I can remember another time carrying a full__but small__"job box" with a full set of pipe-threading dies, cutter, reamer and a Rigid chain vise between jobs. I still have all those pipe tools, drill motor and index. I'd gone to work for another contractor after being laid off, and when I was called back to work for the former company, the tool clerk wanted to issue me a 2nd job box, but I told him I still had the last one. While they're not something you need very often, I did use the 1/2" & 3/4" threaders putting black-iron air lines in our last couple of garages.

Then there was the time I drove the poor thing into the side of a mountain after leaving an officer's election picnic for the Austin-Healey Club-Pacific Centre, held at Huddart Park in Woodside, California. I don't recommend doing that, but at least we didn't go off the cliff!

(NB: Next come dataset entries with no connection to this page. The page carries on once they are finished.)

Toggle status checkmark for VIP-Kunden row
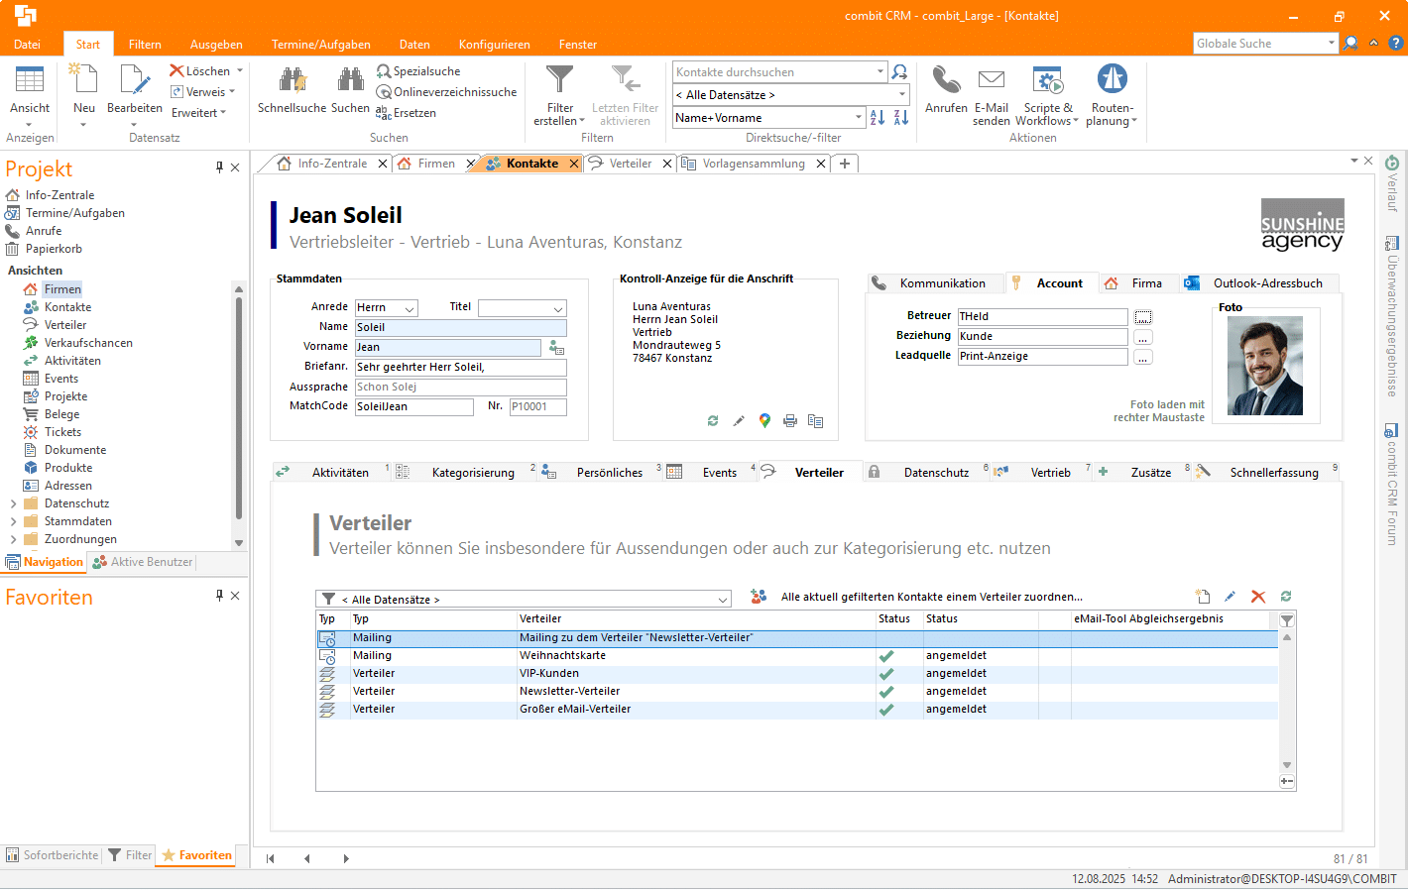 pos(886,674)
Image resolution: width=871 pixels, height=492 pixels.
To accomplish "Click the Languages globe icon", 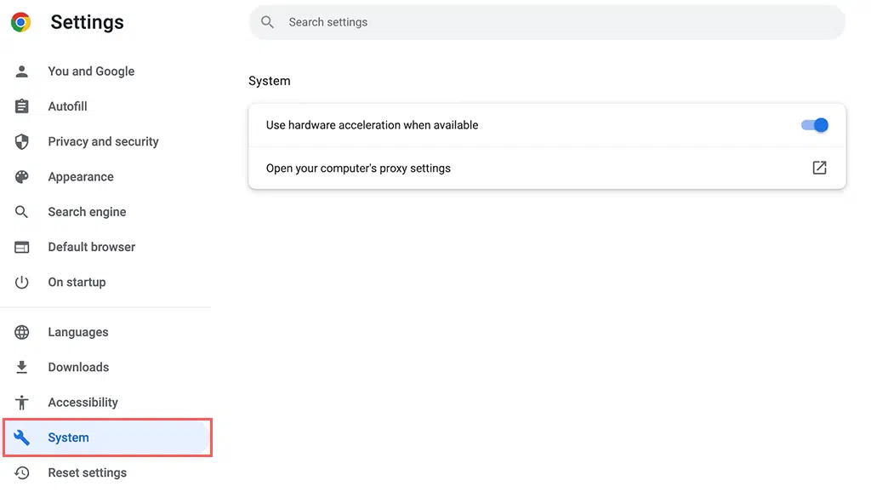I will coord(22,333).
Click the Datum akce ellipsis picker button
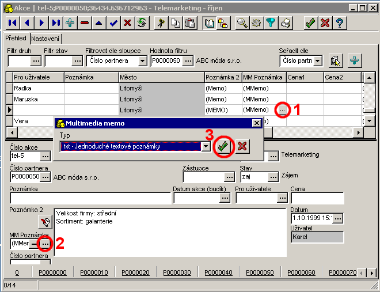The height and width of the screenshot is (292, 380). [x=225, y=198]

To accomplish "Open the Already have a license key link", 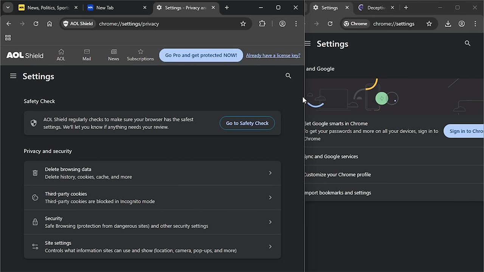I will [273, 55].
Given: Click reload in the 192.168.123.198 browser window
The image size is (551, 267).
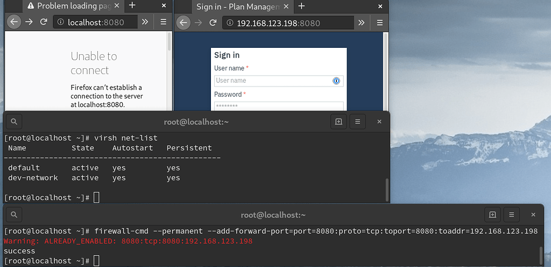Looking at the screenshot, I should click(213, 23).
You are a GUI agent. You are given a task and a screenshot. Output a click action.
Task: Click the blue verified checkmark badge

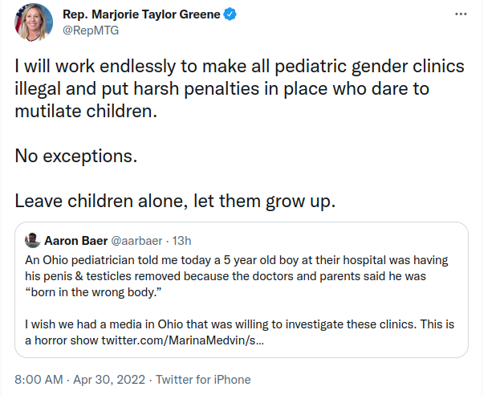coord(230,14)
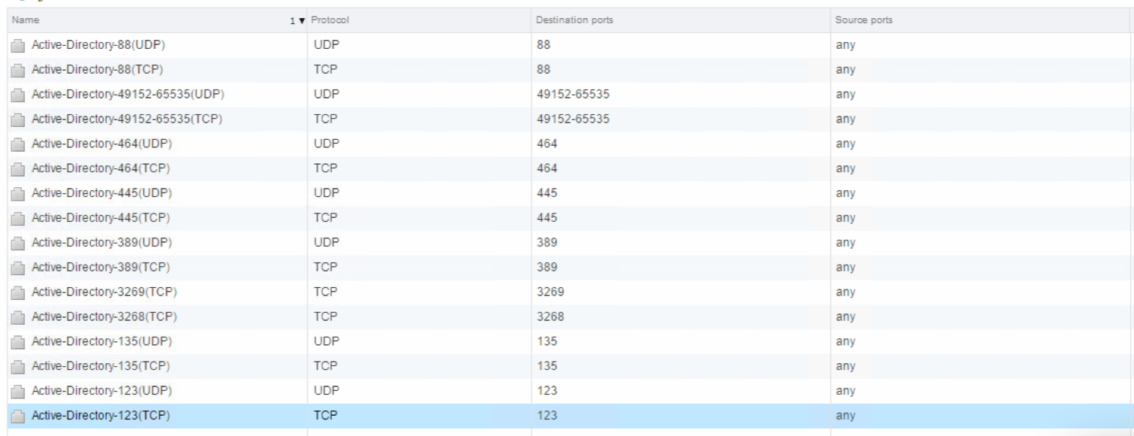
Task: Click the icon beside Active-Directory-3269(TCP)
Action: click(x=18, y=292)
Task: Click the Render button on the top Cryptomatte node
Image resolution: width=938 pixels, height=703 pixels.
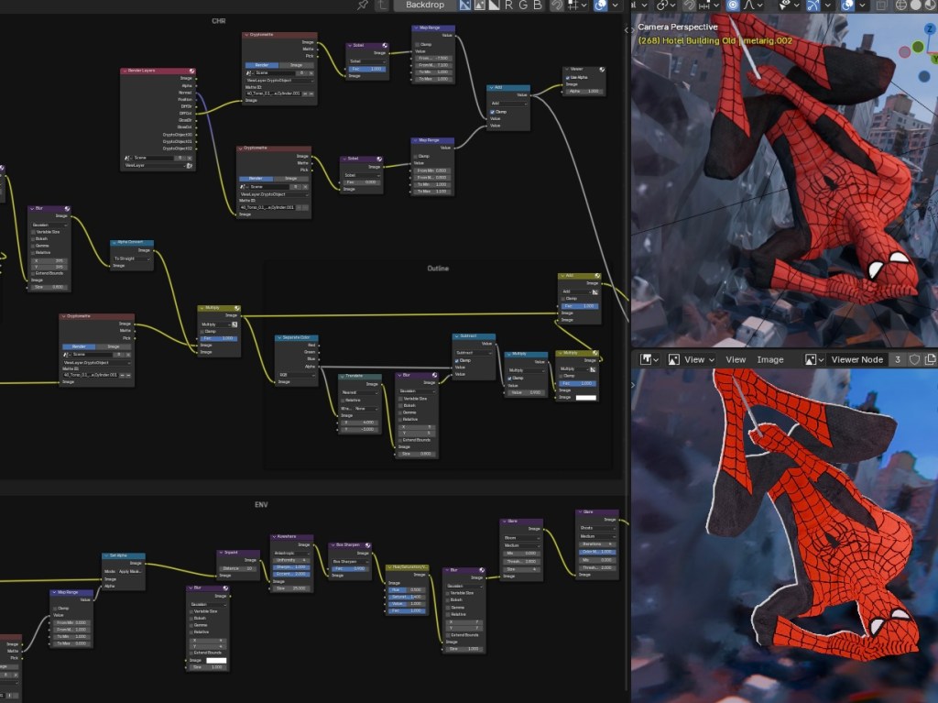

After moving to Lafayette, Louisiana in the mid 80s, I again used the Healey daily, including making service calls, and frequently driving it to__and leaving it at__the offshore docks when working out in the Gulf of Mexico. Probably not a good idea to do that anymore either. I was also autocrossing it around that same time, three (3) or four (4) weekends a month, if I wasn't working (this I still highly recommend doing).

Probably the craziest thing done with it this Century, was springtime about a decade ago, my wife and I brought home several flats of flowers to plant in our previous new home. Then five (>5) years ago, the Healey rode top/front on an open transport carrier from Ohio to Florida en route to our current home.

All things considered, and when you get right down to it, I guess it's a mere shadow of its former wild and crazy self these days. Just like its owner.
 
It appears your exhaust exits behind the driver's door. I did that with a BJ7 back in the '60s because I was too cash-deprived to replace the crimped rear pipes. The resulting exhaust drone nearly drove me nuts at about 60 mph. I remember driving back and forth across Ohio (job in Dayton, girl friend Cleveland area) and stuffing pocket tissue in my ears. That doesn't work. Your car sans eye lashes is pretty nifty, the elimination of the front bumper a definite enhancement.
 
Admittedly not as much fun as hauling a lawnmower but back in my high school days, my best friend and I took my Bugeye Sprite to a dance and managed to chat up a group of three young ladies, after which all five of us (five!) squeezed into my Bugeye (top down of course) and went for an extended joy ride.
 
Like many of us my first Healey was a daily driver and in 1962 I drove my 1960 BN7 from Miami to NYC (and back) for a summer job. While the car was fairly new I did not have a tool (other than that in the tool role) or spare on board, nor the knowledge on how to anything much beyond filling a tire. Naturally nothing happened--not even a flat tire.
 
I haven't had my 100-6 long enough to do anything to wild and crazy...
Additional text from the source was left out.